The Fine-Tuning Path
Fine-tuning has multiple cost components:
Dataset preparation: Cleaning, formatting, quality control. Maybe 40 hours at $100/hour = $4,000 one-time.
Training compute: Let's say you fine-tune a fine-tuned model. ~$500-2000 per training run.
Inference costs: Fine-tuned models often need more tokens for good outputs. Let's say 20% more.
Maintenance: When models update, you often need to retrain. This is recurring.
Monthly cost: ~$2,000-5,000/month (once you're up and running)
The Quality Question
But what about quality? Doesn't fine-tuning produce better results?
Sometimes. Here's the honest breakdown:
Prompting wins when:
- The base model already knows the domain
- You have limited training data
- You need flexibility to change behavior
- Speed of iteration matters
Fine-tuning wins when:
- You have large amounts of domain-specific data
- The task is narrowly defined
- You need consistent style/format
- Latency matters (smaller models can match larger ones)
When We Use Each
At Orochi:
- Most tasks: prompting. The base models are incredibly capable.
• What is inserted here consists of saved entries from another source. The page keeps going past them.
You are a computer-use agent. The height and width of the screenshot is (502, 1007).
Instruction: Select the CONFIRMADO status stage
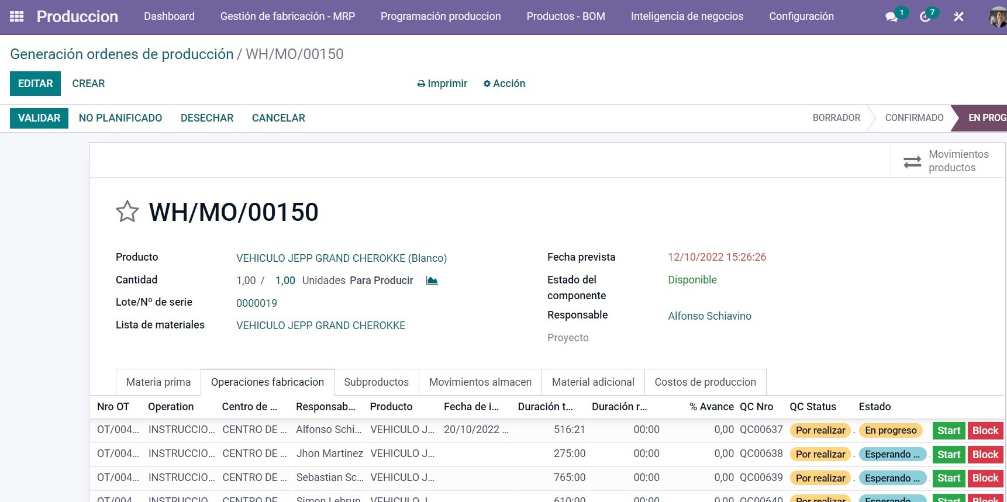tap(914, 118)
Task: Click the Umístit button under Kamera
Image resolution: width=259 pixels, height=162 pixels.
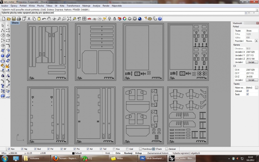Action: point(252,62)
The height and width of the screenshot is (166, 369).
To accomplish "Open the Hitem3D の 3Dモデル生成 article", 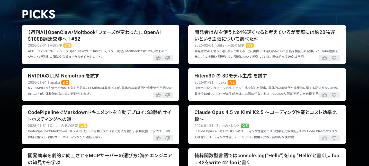I will (230, 76).
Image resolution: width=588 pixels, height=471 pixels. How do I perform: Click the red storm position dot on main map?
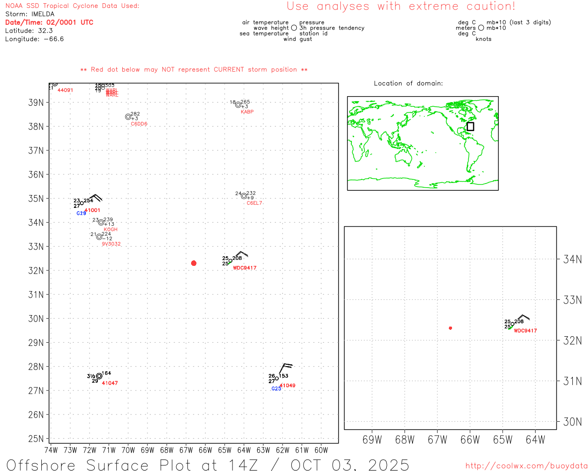click(x=193, y=263)
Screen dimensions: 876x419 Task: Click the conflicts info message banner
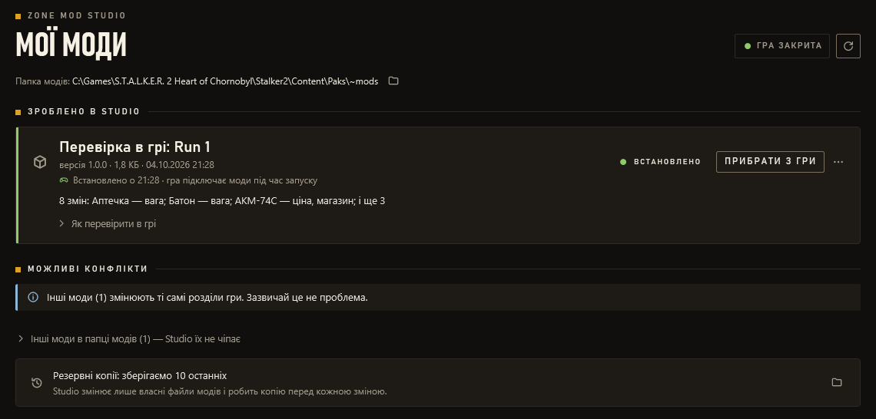pyautogui.click(x=438, y=298)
- Specific tone/style: prompting with extensive examples.
- Domain knowledge: fine-tuning only when we have significant proprietary data.
The ratio is probably 90% prompting, 10% fine-tuning.
The Break-Even Point
Fine-tuning makes sense when:
- You have >10k high-quality examples
- The task is stable (won't change frequently)
- The cost savings from using a smaller model offset training costs
Before fine-tuning, run the math. For most use cases, prompting is cheaper and produces comparable results.
The Bottom Line
Fine-tuning is powerful. It's not always necessary.
The AI industry has a fine-tuning obsession because it's technically interesting. But the practical answer is often simpler: write a better prompt.
Test prompting first. Only fine-tune when you have evidence prompting can't scale.
The expensive solution isn't always the better one.